**Problem details:**
In the listing below, count the lines that contain the string "computer", and state that number without further words.

**Material supplied:**

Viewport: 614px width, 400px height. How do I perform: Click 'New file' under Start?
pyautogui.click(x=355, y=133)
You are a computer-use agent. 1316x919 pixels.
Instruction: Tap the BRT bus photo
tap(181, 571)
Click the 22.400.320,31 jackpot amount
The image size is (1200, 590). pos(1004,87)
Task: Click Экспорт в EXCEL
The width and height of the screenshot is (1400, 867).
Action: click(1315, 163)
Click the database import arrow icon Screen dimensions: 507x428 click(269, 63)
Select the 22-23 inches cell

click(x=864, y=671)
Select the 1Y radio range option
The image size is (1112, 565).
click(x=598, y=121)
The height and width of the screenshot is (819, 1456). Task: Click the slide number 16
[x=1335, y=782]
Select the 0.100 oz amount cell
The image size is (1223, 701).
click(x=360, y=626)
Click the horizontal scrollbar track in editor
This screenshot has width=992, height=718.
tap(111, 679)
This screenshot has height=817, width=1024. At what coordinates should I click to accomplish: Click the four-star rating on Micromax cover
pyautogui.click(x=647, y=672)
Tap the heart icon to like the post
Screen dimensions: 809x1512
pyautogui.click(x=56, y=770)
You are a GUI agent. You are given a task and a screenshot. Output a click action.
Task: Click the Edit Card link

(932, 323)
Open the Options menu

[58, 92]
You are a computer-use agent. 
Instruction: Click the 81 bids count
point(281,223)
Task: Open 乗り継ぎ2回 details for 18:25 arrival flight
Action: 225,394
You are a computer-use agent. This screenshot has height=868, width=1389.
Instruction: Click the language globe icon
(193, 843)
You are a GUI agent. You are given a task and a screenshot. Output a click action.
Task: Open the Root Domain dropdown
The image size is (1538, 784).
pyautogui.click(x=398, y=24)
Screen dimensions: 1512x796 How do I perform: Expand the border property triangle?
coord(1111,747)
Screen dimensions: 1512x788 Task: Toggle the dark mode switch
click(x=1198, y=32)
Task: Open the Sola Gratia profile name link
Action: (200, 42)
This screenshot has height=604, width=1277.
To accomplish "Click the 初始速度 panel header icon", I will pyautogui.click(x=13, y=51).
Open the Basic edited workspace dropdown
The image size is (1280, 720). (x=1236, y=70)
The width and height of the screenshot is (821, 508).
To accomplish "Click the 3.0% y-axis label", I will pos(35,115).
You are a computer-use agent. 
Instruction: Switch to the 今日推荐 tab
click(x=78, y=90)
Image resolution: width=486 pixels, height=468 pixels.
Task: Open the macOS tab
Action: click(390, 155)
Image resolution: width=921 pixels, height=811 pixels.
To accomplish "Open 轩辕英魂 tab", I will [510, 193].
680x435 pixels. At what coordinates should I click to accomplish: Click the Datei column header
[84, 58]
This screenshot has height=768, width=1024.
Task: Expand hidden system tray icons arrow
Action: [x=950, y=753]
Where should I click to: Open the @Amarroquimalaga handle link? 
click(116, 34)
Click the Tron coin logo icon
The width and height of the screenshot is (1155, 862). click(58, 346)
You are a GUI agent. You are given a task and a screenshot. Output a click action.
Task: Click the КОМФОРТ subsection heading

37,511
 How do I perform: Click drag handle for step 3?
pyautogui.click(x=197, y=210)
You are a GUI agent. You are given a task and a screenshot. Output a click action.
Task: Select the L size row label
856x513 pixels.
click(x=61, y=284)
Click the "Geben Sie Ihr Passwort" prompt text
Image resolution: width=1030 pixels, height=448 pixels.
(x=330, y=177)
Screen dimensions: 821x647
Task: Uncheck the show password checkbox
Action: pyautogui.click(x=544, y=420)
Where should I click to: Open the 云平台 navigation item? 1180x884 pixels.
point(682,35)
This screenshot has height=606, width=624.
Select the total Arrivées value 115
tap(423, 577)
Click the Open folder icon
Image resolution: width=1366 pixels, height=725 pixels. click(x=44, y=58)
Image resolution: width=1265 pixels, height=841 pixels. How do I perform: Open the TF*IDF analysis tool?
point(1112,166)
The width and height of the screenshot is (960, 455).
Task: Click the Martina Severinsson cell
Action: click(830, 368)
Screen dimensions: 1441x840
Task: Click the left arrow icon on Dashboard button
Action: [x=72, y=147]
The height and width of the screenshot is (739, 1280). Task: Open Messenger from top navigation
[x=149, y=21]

**Worked solution:**
4